Luftpolsterfolie sollte eigentlich ausreichen, um zu verhindern, dass der Teich zufriert. Ein zusätzlicher Eisfreihalter ist nicht notwendig. Im Winter aber immer mal kontrollieren, ob sich dennoch Eis bildet. Was an sich nicht der Fall sein dürfte. Nur zur Sicherheit.


----------



## Uli (29. Okt. 2006)

*AW: Goldfische richtig im Teich überwintern !!*

hallo roland,
ich seh das etwas anders als die anderen.du solltest deine fische doch in den keller bringen!du schreibst ja selber das ihr temperaturen von minus 20-22 grad habt.wie ich auf dem bild sehen kann ist es auch noch hochteich wo ca.40 zentimeter aus der erde gucken,in diesem bereich wird der teich nach ein paar tagen dauerfrost die vollen minustemperaturen zu spueren bekommen da das bissel erdreich nicht besonders gut isoliert.
ich persönlich wuerde in deinem fall im ersten jahr dieses risiko nicht eingehen,wenn eine andere möglichkeit besteht.
gruß uli


----------



## ruepelmaus (29. Okt. 2006)

*AW: Goldfische richtig im Teich überwintern !!*

Hallo Ulli,

Die Möglichkeit besteht schon, Aquarium (160 l) wurde deshalb vorsorglich schon mal angeschafft und da sich mein Keller draußen im Wirtschaftsgebäude befindet, muß ich dann auch noch aufpassen, dass ich dann immer im Winter die Temperatur  um die 10-13 °C halte. Oder sollte man die Temperatur noch weiter absenken?

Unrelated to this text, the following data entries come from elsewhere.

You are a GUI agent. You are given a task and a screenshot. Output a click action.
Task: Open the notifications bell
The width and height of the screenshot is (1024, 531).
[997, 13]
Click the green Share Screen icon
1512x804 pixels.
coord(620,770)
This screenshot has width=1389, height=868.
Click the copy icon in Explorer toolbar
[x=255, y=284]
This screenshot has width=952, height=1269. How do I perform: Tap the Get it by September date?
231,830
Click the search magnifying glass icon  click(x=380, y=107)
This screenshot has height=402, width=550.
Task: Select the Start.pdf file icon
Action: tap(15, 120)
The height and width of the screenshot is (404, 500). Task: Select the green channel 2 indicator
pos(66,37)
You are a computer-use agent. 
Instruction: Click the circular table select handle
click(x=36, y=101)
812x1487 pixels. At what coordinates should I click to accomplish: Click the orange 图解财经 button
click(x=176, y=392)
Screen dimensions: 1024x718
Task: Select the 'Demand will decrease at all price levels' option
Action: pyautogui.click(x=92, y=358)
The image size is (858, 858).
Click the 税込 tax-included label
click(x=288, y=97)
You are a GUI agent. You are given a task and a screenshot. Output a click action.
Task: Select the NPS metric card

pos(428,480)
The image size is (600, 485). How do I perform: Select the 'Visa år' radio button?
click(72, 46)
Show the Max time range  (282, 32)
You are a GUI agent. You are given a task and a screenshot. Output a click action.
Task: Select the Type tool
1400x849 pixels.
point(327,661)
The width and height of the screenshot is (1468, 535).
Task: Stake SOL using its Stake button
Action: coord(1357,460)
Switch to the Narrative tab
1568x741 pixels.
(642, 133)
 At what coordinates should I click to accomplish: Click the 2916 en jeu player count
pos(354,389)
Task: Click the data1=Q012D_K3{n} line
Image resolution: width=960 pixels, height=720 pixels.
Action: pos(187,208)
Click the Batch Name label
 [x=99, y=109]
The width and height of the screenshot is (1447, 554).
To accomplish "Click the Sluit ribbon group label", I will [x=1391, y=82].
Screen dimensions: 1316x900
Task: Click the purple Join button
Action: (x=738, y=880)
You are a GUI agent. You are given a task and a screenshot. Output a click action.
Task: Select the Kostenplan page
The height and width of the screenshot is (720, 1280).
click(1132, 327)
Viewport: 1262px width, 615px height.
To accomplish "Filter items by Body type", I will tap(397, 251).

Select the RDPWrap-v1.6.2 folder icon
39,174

Man müßte wirklich vielleicht in diesem Jahr erst einmal die ganze Sache beobachten. Fische raus in den Keller und im Winter bei Frost öfters kontrollieren, ob er sich eignet, wie weit das Wasser durchfriert usw.
Und es gibt ja auch die Möglichkeiten, die Temperaturen in der mal Tiefe zumessen.

Noch einen schönen Sonntag,  ++++ Grüß ++++ Roland


----------